Rows of pointing data:
*****
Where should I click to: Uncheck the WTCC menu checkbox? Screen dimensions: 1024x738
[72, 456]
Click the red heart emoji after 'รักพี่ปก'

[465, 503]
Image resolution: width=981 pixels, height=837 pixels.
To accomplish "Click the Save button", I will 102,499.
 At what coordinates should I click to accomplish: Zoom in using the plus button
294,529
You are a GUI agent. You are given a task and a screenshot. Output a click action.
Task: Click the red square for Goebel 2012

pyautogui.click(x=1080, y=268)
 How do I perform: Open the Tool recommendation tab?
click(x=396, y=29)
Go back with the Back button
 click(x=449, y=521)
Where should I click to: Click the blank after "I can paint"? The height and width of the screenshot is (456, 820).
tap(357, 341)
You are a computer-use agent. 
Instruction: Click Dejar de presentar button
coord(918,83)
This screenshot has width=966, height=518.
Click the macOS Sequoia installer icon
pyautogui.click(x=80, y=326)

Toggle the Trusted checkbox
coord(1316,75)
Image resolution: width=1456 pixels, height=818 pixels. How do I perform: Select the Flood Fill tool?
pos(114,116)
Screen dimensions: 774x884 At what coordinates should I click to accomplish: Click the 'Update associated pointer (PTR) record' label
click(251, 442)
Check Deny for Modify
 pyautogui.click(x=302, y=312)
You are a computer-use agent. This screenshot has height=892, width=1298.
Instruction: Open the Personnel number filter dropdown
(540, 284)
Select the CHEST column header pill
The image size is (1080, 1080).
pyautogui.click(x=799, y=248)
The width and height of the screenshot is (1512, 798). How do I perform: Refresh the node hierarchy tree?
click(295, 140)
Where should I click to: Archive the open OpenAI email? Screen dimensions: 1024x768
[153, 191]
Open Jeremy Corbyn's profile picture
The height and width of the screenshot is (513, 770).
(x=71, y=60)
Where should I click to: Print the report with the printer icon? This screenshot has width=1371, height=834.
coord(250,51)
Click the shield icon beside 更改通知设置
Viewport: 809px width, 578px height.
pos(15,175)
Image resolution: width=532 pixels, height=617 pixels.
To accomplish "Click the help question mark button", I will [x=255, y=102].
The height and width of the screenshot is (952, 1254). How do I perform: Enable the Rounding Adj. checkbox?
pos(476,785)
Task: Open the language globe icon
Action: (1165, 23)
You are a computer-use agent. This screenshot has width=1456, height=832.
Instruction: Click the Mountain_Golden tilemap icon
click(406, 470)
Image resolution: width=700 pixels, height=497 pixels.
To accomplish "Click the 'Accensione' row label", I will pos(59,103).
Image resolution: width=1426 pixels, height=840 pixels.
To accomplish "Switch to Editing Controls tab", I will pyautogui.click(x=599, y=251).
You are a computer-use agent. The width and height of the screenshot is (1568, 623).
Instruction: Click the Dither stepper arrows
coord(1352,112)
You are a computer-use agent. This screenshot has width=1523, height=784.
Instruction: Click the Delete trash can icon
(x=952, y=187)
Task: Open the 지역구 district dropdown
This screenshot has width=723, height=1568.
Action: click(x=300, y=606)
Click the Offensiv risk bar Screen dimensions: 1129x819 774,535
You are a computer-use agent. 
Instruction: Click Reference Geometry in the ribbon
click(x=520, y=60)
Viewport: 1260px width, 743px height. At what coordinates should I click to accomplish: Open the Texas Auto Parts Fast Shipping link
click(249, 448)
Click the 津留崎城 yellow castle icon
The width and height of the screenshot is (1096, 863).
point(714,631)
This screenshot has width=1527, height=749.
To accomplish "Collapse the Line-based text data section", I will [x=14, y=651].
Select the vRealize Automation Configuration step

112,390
*****
To do: Reproduce without alteration everything from the line containing "has height=892, width=1298." down to the line containing "coord(250,51)", with both of those lines included.

Answer to the problem:
You are a computer-use agent. This screenshot has height=892, width=1298.
Instruction: Open the Personnel number filter dropdown
(540, 284)
Select the CHEST column header pill
The image size is (1080, 1080).
pyautogui.click(x=799, y=248)
The width and height of the screenshot is (1512, 798). How do I perform: Refresh the node hierarchy tree?
click(295, 140)
Where should I click to: Archive the open OpenAI email? Screen dimensions: 1024x768
[153, 191]
Open Jeremy Corbyn's profile picture
The height and width of the screenshot is (513, 770).
(x=71, y=60)
Where should I click to: Print the report with the printer icon? This screenshot has width=1371, height=834.
coord(250,51)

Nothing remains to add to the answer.